The woman stood leaning, actually pressing against the white
lacquered door, and a faint glimmer of what she had once been hovered over her brown golden hair.

She spoke. She stopped speaking. He spoke. He stopped speaking. She spoke. She stopped speaking—.

It was the second day of the fairy tale of the “stranger who becomes known.” The tartar lay in the heap of white pillows and smoked.
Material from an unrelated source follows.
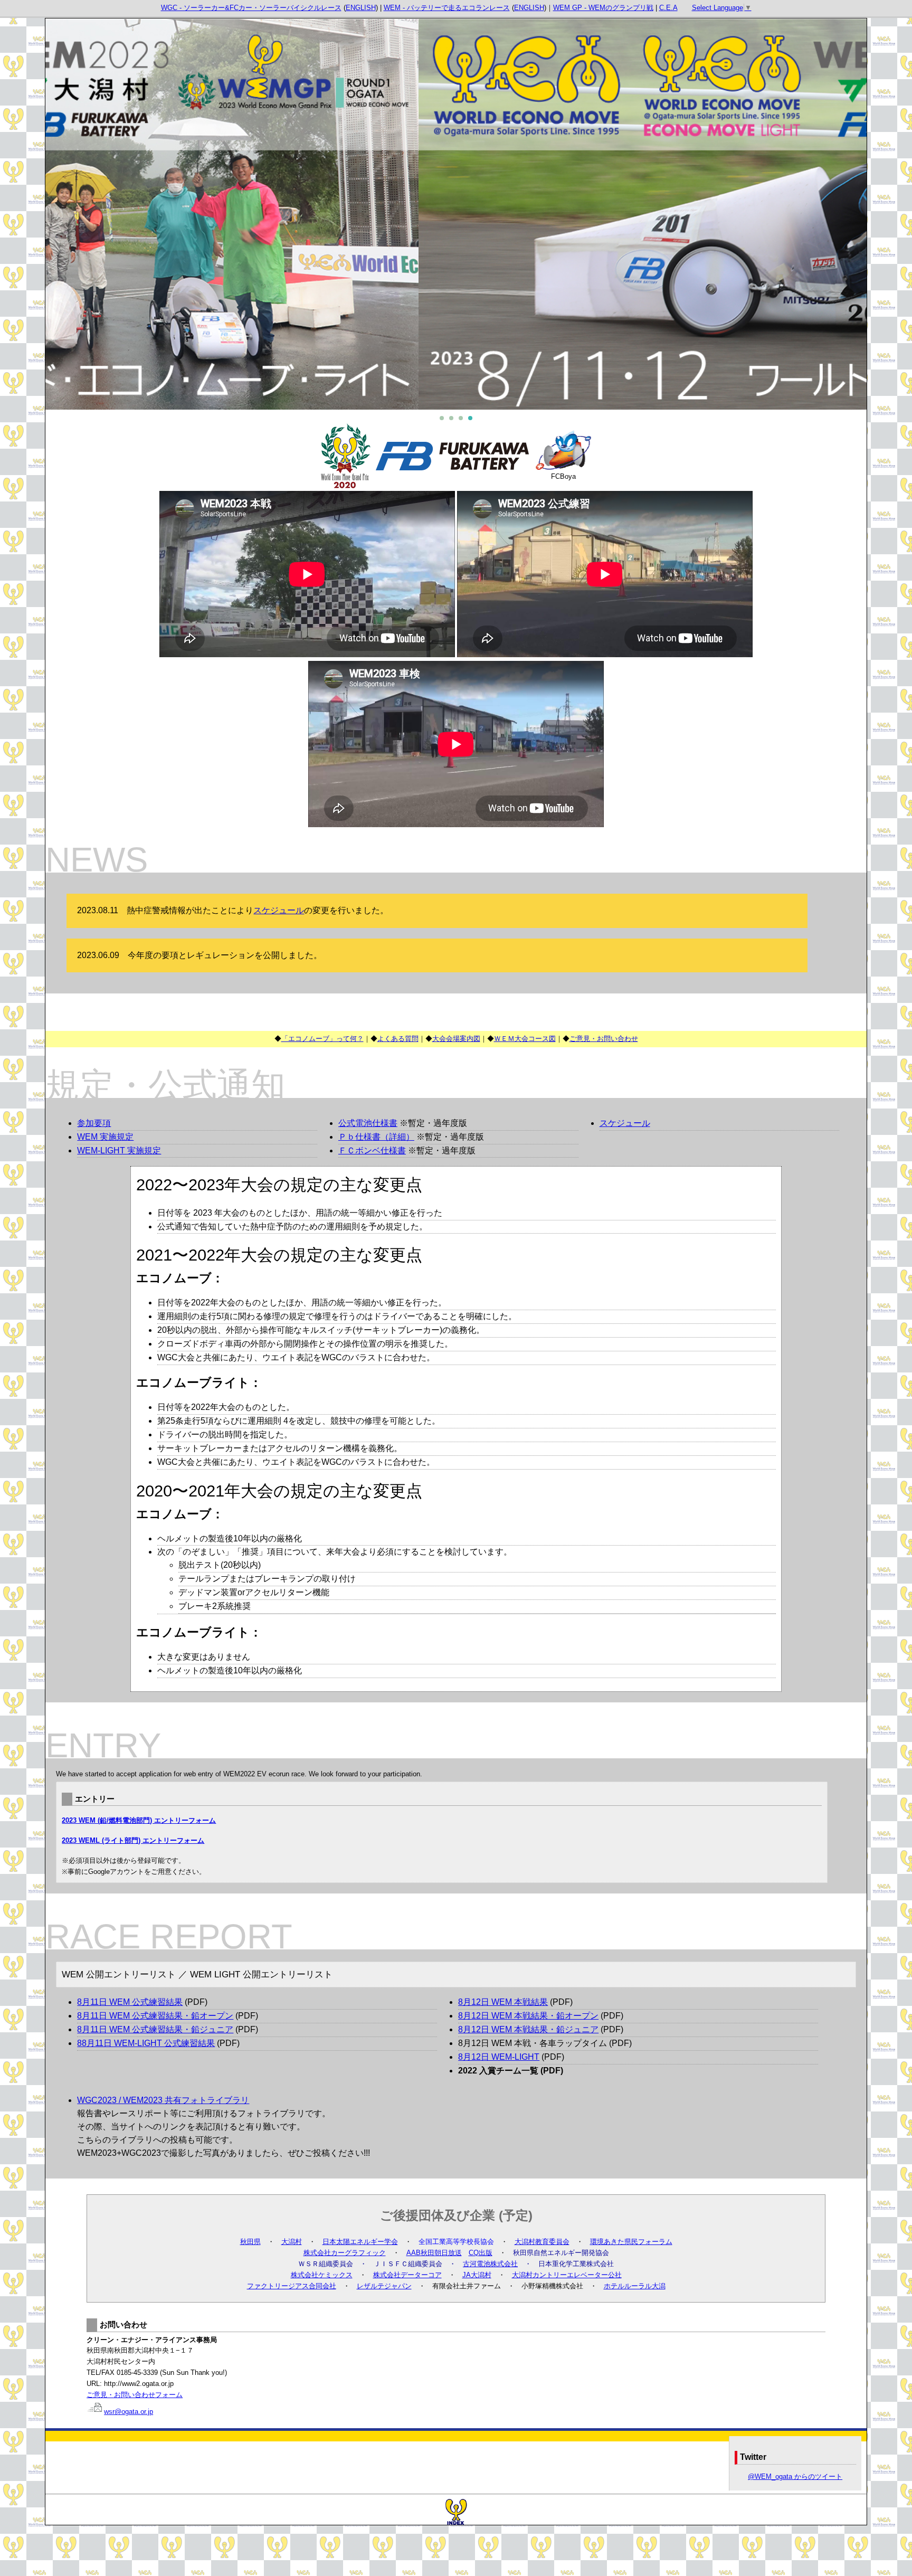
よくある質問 (398, 1039)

Then the woman spoke at greater length, with an exceptionally soft voice, saying: “What are we?! Firewood. Somebody sets us afire, we burn, we give warmth—. But actually we're something that no one knows———trees!We're a quiet entity unto ourselves, without any real purpose, like trees in the forest that nobody needs, adorned with leaves and blossoms—. We're something that grows out into the world, into a forest no man has ever tread, a silent wood. The tree had to bend to attain the height that man requires of it, to make little cords of wood cut up for the fireplace. But later, at another time of life, we start to stand upright again and grow, like trees with rustling leaves and stirring branches. Nobody says ‘bravo.' It's a forest solitude. Something similar happens on that perfidious night on which nature, that frightful slaphappy force, twists us into a woman. Big, tall, upright, reaching to the heavens, we rear up in childhood and then again much later. Like forest trees that nobody needs with rustling leaves and blossoms—.”

She stopped speaking—. They stopped speaking.

And a hundred days went by—. The hundredth day dawned.